> Problem:
Give again, word for word, each line below starting at the one that contains "Click the 当事方 label text" and ending at the one that contains "Task: Uncheck the 平滑 smoothing checkbox".

(Dataset entries)
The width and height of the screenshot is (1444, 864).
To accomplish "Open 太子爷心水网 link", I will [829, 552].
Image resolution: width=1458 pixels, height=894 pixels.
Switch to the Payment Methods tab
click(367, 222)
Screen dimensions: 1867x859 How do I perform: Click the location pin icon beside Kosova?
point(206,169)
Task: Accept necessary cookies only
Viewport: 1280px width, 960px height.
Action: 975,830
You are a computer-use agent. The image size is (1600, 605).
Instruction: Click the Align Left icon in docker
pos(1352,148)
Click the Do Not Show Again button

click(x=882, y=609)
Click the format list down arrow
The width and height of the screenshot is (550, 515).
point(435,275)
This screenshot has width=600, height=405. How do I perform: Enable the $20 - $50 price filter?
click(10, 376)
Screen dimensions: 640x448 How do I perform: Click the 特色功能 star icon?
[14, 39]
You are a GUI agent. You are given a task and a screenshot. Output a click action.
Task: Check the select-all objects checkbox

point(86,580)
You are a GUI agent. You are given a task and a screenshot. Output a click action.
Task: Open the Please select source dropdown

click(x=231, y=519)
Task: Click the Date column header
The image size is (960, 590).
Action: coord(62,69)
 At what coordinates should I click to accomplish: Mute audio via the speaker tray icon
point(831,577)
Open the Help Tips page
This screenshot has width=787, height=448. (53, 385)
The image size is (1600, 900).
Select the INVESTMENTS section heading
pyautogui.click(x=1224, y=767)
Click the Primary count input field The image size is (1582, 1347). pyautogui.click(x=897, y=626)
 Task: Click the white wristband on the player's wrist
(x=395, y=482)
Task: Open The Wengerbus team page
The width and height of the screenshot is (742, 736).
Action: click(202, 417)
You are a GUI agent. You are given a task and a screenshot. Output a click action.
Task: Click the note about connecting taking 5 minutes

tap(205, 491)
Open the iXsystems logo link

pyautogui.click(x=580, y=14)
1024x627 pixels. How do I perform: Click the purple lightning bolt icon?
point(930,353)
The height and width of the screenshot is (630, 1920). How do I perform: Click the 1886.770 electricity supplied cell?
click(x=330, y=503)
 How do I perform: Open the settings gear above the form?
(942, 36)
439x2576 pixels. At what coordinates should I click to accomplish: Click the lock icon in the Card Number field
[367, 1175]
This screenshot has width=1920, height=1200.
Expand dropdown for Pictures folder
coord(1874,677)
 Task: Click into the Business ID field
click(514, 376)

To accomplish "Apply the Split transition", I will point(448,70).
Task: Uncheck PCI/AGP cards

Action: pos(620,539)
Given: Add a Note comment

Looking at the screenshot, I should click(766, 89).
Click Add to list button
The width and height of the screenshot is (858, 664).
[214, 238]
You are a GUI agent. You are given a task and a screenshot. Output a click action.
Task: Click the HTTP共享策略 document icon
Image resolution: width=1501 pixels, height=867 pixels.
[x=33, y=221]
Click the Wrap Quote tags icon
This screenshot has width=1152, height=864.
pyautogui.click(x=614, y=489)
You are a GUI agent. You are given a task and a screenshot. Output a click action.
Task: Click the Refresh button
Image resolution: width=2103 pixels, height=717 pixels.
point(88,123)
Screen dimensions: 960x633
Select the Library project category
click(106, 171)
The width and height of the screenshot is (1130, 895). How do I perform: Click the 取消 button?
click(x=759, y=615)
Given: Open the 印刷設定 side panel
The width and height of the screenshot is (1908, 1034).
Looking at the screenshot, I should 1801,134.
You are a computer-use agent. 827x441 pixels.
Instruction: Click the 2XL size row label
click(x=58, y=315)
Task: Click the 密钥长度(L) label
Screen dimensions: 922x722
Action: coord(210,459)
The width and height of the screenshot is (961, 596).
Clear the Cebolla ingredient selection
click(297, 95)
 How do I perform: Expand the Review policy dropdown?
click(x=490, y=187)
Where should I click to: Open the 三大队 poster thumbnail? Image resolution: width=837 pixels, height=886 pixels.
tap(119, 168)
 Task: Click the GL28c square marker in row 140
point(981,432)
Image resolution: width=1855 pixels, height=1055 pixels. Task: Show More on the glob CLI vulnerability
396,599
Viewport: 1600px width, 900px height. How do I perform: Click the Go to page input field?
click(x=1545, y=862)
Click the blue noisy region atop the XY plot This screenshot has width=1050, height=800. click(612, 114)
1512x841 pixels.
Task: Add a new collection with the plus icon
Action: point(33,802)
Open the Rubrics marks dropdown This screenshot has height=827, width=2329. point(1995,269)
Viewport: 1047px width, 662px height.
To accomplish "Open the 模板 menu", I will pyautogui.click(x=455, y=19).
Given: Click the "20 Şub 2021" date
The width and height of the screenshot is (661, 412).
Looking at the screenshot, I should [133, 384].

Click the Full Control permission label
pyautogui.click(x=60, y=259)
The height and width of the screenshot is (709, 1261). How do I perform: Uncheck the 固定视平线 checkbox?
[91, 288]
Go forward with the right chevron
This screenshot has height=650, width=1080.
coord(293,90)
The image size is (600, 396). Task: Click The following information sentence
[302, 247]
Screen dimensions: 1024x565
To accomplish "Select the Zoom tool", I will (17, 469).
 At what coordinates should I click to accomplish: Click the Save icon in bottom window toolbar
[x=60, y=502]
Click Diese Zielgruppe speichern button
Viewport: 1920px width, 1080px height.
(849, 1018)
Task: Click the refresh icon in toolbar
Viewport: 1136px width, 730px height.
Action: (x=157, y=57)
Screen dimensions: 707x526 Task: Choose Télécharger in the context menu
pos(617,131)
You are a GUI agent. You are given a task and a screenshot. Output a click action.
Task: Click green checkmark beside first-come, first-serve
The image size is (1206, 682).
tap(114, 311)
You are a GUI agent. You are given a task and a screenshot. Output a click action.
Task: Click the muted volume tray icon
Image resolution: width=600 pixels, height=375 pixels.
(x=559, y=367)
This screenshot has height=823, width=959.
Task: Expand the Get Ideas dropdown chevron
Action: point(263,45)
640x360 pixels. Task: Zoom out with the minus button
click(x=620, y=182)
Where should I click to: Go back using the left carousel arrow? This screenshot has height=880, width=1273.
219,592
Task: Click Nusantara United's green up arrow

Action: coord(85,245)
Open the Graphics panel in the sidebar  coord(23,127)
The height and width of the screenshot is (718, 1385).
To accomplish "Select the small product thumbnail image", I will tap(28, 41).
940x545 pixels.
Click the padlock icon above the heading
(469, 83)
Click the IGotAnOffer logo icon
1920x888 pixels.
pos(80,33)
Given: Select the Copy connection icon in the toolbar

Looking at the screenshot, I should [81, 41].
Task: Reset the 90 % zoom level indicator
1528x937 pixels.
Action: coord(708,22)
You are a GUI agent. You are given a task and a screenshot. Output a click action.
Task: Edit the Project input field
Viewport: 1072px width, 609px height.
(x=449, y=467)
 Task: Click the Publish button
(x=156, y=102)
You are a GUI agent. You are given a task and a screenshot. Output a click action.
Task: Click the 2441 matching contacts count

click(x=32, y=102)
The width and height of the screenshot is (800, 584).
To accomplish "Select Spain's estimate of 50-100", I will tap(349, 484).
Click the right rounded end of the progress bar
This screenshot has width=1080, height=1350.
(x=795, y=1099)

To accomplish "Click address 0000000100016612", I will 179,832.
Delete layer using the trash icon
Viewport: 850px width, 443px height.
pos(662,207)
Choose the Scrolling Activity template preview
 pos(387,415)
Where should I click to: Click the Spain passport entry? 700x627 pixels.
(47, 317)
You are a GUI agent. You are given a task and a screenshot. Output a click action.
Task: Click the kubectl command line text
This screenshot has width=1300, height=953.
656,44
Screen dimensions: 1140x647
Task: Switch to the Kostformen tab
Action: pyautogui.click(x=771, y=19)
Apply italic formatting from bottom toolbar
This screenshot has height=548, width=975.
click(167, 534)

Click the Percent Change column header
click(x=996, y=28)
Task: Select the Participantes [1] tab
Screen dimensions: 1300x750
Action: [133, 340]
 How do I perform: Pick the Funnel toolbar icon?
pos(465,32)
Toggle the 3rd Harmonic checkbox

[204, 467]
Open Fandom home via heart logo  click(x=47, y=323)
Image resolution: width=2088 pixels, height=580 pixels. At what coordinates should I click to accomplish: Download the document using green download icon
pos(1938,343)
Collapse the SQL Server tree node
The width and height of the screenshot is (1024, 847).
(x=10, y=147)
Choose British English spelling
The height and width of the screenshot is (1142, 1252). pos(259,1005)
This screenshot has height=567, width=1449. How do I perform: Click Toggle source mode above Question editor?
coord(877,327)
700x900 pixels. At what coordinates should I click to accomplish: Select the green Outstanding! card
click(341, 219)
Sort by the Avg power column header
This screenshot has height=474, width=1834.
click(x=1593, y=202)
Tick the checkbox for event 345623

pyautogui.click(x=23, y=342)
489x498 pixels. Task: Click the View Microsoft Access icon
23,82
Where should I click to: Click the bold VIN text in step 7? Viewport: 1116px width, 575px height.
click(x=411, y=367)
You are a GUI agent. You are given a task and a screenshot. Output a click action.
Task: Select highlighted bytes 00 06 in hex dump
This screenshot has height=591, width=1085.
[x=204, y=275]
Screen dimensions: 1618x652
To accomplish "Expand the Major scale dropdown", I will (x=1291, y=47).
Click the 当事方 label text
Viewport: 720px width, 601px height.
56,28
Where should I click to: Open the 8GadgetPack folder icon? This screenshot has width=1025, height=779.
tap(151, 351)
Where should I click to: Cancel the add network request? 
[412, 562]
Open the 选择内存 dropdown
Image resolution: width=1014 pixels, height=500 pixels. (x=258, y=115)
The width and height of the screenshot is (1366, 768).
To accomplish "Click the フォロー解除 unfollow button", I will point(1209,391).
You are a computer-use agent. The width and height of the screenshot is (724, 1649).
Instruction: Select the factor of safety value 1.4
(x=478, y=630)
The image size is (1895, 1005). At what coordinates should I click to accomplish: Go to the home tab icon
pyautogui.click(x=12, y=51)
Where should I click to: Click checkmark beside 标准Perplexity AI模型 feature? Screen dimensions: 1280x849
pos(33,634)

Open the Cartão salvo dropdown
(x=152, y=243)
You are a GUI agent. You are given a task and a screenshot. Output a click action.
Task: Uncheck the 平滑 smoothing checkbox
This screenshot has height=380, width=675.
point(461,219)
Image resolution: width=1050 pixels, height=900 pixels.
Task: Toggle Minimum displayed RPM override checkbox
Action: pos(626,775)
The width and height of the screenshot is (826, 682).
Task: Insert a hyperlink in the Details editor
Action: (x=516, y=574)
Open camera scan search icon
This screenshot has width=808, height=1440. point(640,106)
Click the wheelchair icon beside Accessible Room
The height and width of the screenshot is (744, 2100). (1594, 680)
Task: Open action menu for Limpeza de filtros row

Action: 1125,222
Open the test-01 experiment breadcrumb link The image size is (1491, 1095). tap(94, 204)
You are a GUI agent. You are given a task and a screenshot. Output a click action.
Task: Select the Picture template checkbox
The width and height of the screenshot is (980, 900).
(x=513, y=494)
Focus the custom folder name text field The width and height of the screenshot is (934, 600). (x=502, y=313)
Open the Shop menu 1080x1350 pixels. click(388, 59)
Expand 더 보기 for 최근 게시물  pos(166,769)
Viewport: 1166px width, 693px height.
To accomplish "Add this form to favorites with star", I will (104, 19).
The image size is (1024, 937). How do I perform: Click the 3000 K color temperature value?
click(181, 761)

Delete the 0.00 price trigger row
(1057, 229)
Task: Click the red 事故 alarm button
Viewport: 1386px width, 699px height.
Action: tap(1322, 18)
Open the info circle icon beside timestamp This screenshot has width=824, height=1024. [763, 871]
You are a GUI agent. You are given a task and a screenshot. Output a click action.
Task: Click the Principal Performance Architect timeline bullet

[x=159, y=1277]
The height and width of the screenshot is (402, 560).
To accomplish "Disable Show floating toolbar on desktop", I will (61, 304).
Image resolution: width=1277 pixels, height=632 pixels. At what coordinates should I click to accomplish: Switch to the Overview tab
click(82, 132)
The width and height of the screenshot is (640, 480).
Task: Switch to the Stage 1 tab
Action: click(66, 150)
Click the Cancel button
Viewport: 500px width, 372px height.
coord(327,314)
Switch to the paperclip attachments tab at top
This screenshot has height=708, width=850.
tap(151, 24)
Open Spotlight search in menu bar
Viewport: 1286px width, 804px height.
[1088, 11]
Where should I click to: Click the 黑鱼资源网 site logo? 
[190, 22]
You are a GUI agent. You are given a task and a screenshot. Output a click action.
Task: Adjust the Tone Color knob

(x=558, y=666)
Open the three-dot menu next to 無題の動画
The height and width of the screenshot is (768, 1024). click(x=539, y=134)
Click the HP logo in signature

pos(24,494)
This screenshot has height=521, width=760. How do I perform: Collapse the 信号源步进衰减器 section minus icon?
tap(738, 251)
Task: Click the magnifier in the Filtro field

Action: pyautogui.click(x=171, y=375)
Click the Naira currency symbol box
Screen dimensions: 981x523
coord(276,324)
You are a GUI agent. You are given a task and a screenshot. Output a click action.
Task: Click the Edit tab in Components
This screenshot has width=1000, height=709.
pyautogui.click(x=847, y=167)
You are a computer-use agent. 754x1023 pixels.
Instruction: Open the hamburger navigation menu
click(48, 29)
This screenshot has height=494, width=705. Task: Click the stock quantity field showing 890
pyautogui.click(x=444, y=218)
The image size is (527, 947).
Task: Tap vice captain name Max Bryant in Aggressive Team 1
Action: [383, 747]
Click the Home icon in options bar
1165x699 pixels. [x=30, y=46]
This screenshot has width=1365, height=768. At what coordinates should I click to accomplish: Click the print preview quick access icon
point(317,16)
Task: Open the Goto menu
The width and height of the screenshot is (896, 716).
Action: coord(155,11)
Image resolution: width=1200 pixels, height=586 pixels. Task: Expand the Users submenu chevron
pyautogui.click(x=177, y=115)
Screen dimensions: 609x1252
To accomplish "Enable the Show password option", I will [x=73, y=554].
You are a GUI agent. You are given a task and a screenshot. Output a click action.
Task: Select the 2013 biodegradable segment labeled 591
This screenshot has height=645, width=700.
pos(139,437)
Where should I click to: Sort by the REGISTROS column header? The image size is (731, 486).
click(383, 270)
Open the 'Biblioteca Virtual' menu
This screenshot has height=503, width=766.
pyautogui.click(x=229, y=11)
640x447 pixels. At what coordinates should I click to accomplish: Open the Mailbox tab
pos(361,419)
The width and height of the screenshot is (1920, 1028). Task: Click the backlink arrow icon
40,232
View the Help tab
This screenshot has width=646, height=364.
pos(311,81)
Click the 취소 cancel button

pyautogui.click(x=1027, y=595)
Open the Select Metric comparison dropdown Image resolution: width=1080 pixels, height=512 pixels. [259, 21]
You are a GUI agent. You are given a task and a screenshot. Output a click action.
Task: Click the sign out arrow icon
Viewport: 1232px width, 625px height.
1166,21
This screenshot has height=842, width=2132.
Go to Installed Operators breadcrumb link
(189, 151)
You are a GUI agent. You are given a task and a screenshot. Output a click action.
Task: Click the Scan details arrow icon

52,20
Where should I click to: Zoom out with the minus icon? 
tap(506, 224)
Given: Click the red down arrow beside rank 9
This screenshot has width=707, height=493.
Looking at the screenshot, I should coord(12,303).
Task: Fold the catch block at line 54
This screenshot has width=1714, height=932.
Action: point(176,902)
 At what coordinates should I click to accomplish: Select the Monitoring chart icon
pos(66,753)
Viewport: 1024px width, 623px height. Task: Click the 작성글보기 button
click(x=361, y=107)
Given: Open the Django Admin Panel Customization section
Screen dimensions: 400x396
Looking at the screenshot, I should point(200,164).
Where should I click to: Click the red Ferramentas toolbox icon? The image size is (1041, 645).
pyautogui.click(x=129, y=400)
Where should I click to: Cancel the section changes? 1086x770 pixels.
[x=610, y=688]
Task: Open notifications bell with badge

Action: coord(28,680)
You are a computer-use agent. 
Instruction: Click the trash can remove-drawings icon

> Problem solution:
Click the 当事方 label text
Viewport: 720px width, 601px height.
56,28
Where should I click to: Open the 8GadgetPack folder icon? This screenshot has width=1025, height=779.
tap(151, 351)
Where should I click to: Cancel the add network request? 
[412, 562]
Open the 选择内存 dropdown
Image resolution: width=1014 pixels, height=500 pixels. (x=258, y=115)
The width and height of the screenshot is (1366, 768).
To accomplish "Click the フォロー解除 unfollow button", I will point(1209,391).
You are a computer-use agent. The width and height of the screenshot is (724, 1649).
Instruction: Select the factor of safety value 1.4
(x=478, y=630)
The image size is (1895, 1005). At what coordinates should I click to accomplish: Go to the home tab icon
pyautogui.click(x=12, y=51)
Where should I click to: Click checkmark beside 标准Perplexity AI模型 feature? Screen dimensions: 1280x849
pos(33,634)

Open the Cartão salvo dropdown
(x=152, y=243)
You are a GUI agent. You are given a task and a screenshot. Output a click action.
Task: Uncheck the 平滑 smoothing checkbox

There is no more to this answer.